What If LLM Agents Coordinated Through the Filesystem Instead of HTTP?
An architecture I've been thinking through — and why I think it might actually work.
The Frustration That Started This
Every time I look at multi-agent AI frameworks, I see the same pattern:
- Install LangChain / CrewAI / AutoGen
- Set up 4 different API keys
- Configure a message broker or HTTP server for agent communication
- Handle serialization, retries, timeouts, and routing
- Debug a system where the state lives... somewhere inside a Python object in memory
For what? To have two LLM processes pass text to each other.
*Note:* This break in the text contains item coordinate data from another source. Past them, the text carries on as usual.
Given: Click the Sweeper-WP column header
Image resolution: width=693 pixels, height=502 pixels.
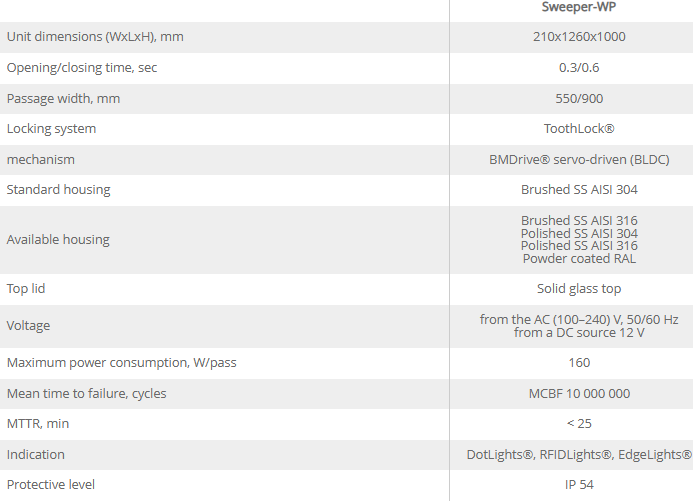Looking at the screenshot, I should [579, 5].
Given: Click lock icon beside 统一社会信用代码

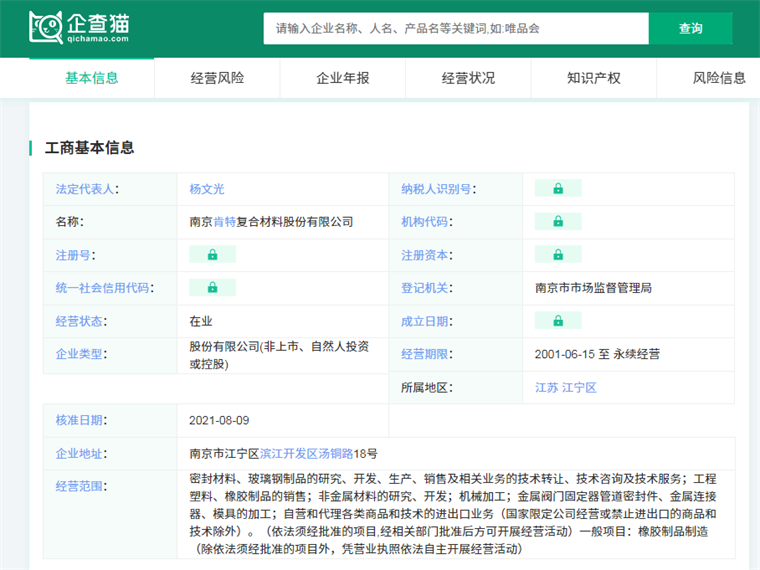Looking at the screenshot, I should click(212, 287).
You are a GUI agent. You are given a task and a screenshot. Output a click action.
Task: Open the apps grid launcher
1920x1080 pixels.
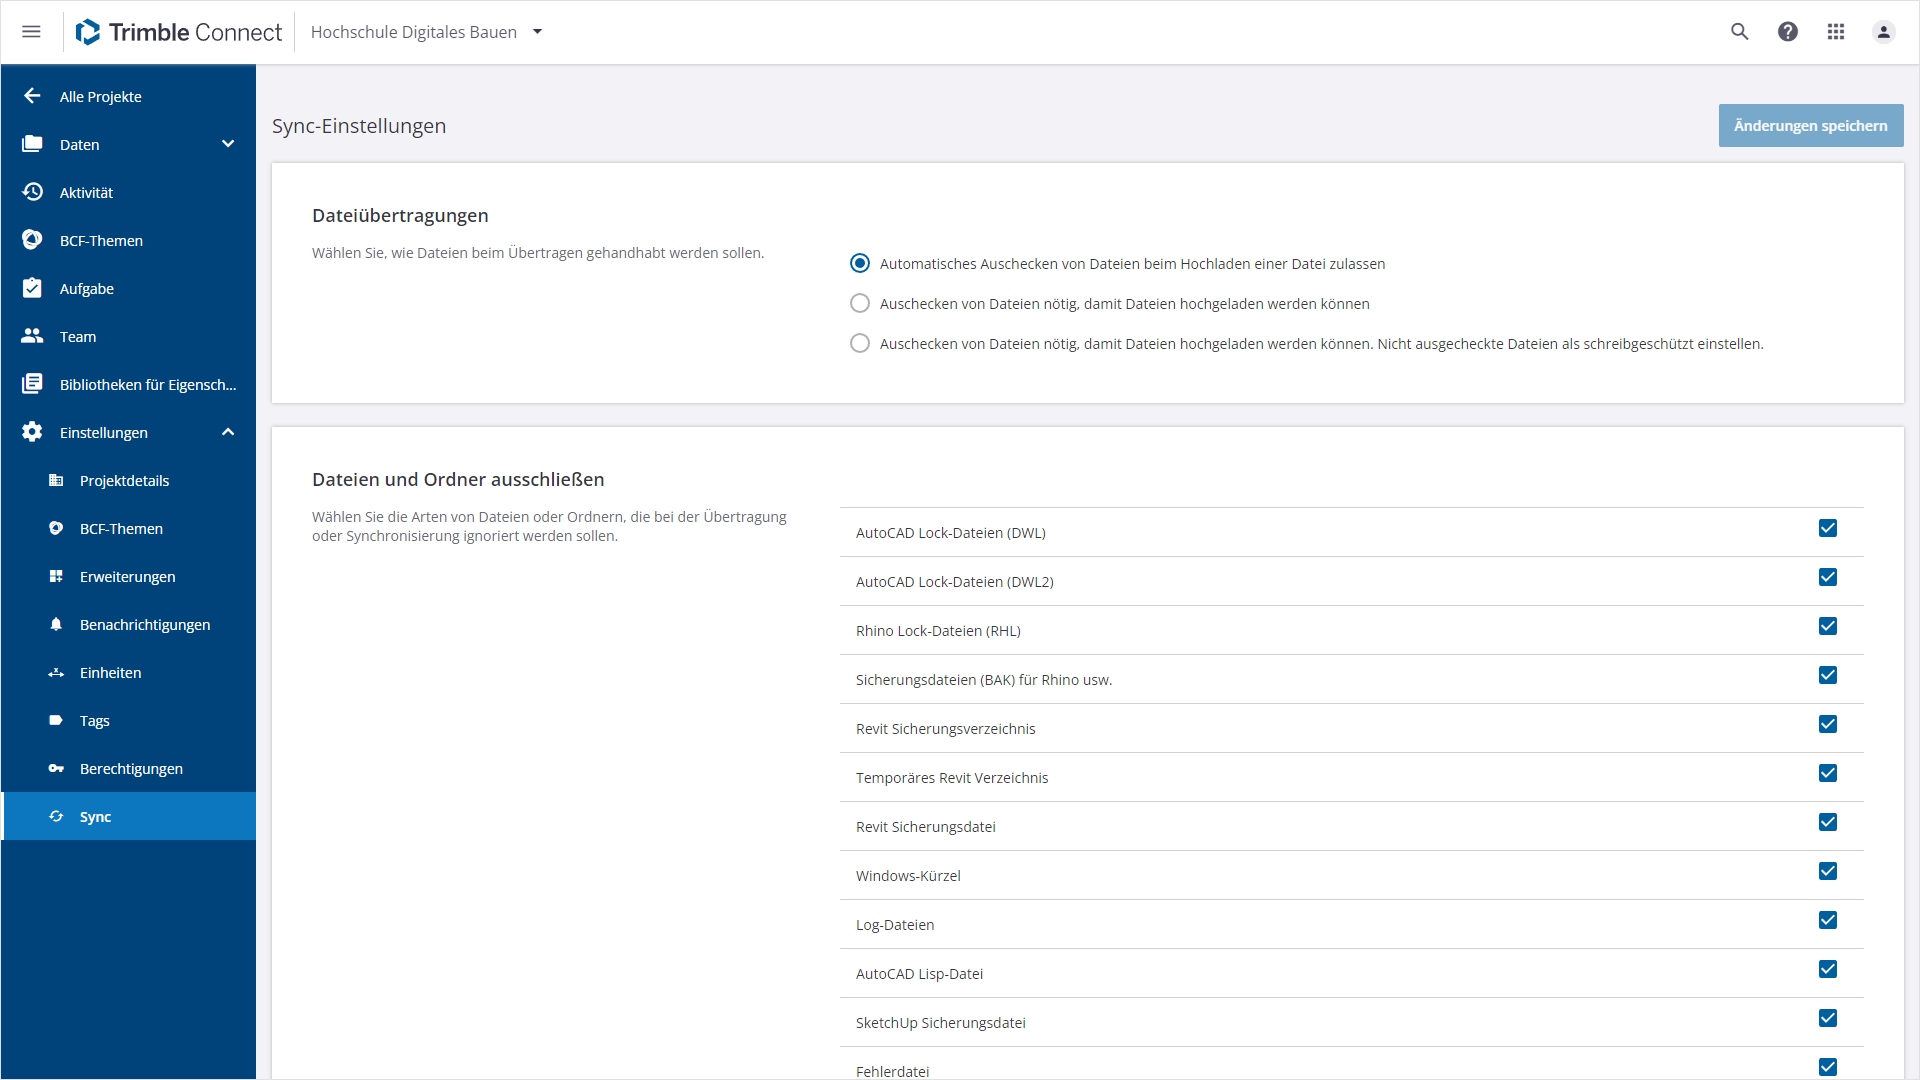click(1836, 32)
I'm a systems programmer. My instinct when I see this is: this is too much infrastructure for the actual problem.
So I started asking a simpler question: What's the minimum coordination layer two agents actually need?
The answer I keep coming back to has been sitting in Unix since the 1970s.
The Insight I Can't Stop Thinking About
LLM agents have a property that's easy to overlook: they are extraordinarily slow workers.
A single inference call takes 2–10 seconds. Your agents are not going to saturate a network pipe. They're not going to race condition your shared memory. The bottleneck is never the IPC layer — it's always the model.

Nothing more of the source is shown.